PROBLEM 1:
Answer these questions about the text on rushing to judgment:
(a) What three pairs does it say we want to be able to tell apart?
(b) How many fingers point back at you when you point a finger at Bob?
(c) What does it say is in God's hands?
PROBLEM 2: Repeat word for word the part of the text on rushing to judgment between "RUSH TO JUDGMENT Judgments" and "in our unhappiness.", inclusive.

RUSH TO JUDGMENT Judgments about people and possibilities limit our thinking and what we might try to accomplish. With the very best of intentions, we try to use judgments as powerful tools to help safeguard ourselves and those we love. We want to be able to distinguish between "good" and "bad," "right" and "wrong," "possible" and "impossible" in order to help us make decisions and choose behaviors. And yet, our rush to judgment usually distances us from the possibility of changing and creating personal miracles in our lives and cements us into being "stuck" in our unhappiness.

When pointing a finger at Bob as the "bad guy", realize three fingers are pointing back at YOU. Feeling that negative intensity toward another's actions, first thing, examine yourself. When compelled to judge another, it often is a trait you find bothersome on a subconscious level in yourself. Think of your recent past, troubles at the College of Marin, with your Landlord, at Sloat's or with David. What was your part in those difficult painful interactions? You have control of yourself only. The rest of the world is in God's hands. Divine Order is a Good Thing.

" The fact that you expect me to walk back into a situation that I consider abusive for your own "comfort" is unbelievable. How many times should I be emotionally slapped around to satisfy you? The fact that you want everything to go on the same way as it was before is equally so. I've already learned the lesson and don't have to go back for more - time to change."

[Items from a data source]

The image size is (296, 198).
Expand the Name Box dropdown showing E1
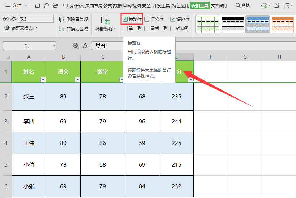pyautogui.click(x=54, y=46)
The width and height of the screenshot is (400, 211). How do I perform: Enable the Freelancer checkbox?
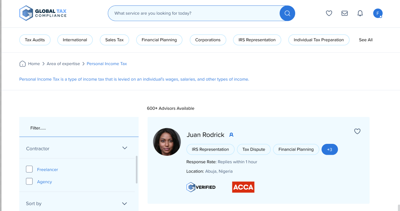(29, 169)
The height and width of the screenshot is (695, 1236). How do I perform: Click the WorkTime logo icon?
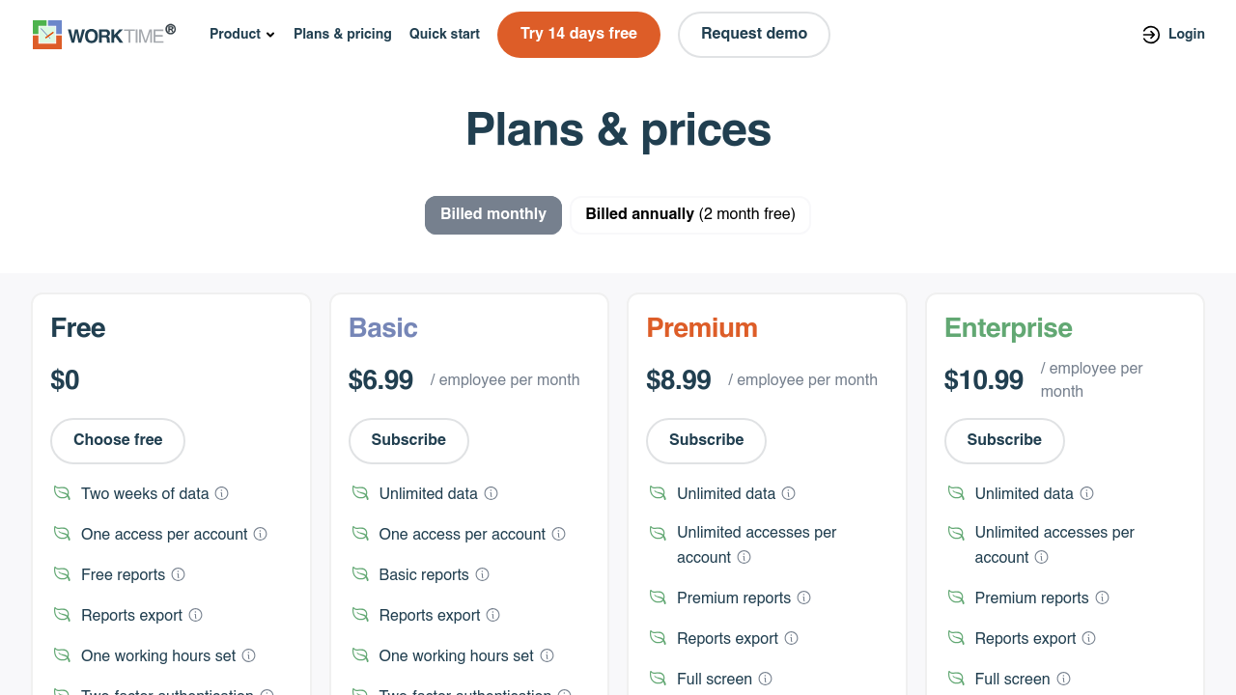tap(47, 35)
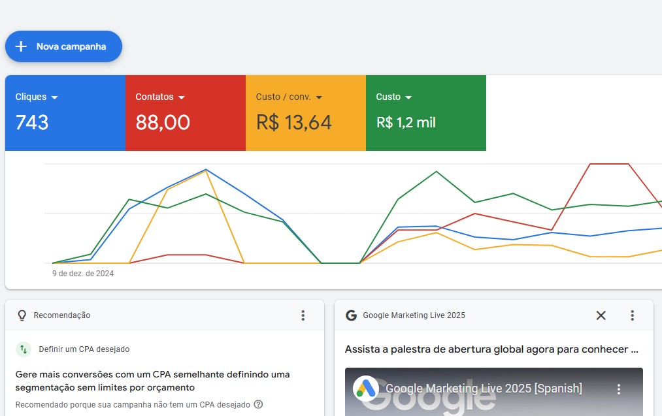The height and width of the screenshot is (416, 662).
Task: Click the green arrows CPA desejado icon
Action: (x=24, y=349)
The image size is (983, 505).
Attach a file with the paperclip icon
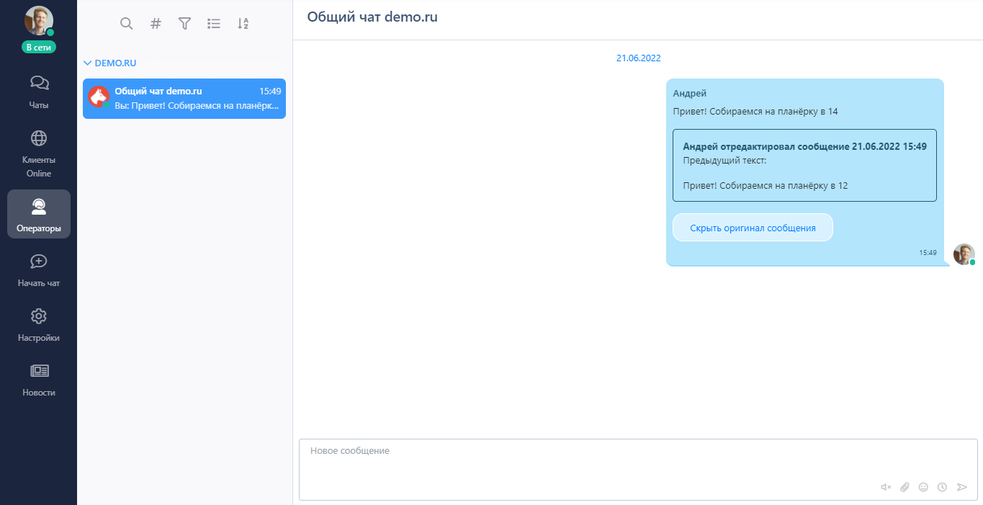pos(905,487)
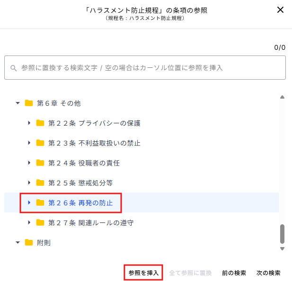Click the folder icon beside 第24条 役職者の責任
Viewport: 292px width, 285px height.
coord(40,163)
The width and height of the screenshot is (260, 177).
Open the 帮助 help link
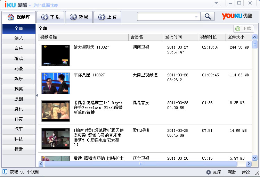[232, 172]
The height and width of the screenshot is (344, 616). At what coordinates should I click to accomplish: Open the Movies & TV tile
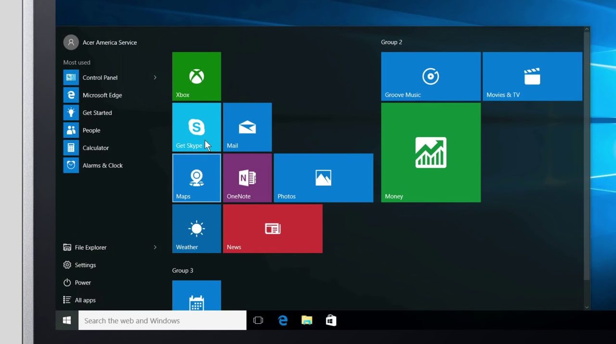tap(532, 76)
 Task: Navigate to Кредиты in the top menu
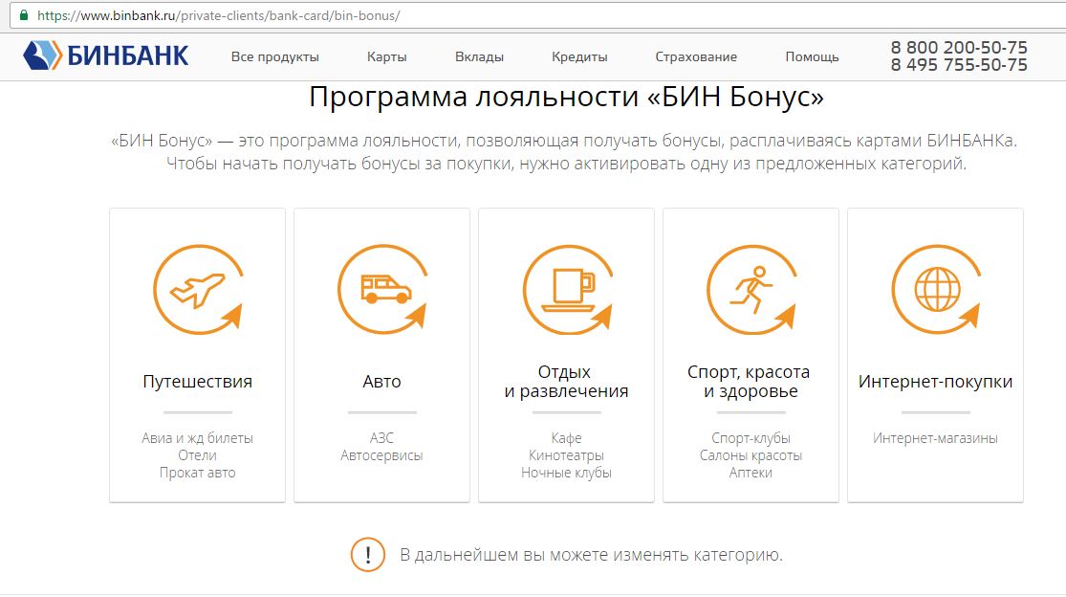(579, 56)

TASK RESPONSE 1:
(a) "Good" and "bad," "right" and "wrong," and "possible" and "impossible."
(b) Three.
(c) The rest of the world.

TASK RESPONSE 2:
RUSH TO JUDGMENT Judgments about people and possibilities limit our thinking and what we might try to accomplish. With the very best of intentions, we try to use judgments as powerful tools to help safeguard ourselves and those we love. We want to be able to distinguish between "good" and "bad," "right" and "wrong," "possible" and "impossible" in order to help us make decisions and choose behaviors. And yet, our rush to judgment usually distances us from the possibility of changing and creating personal miracles in our lives and cements us into being "stuck" in our unhappiness.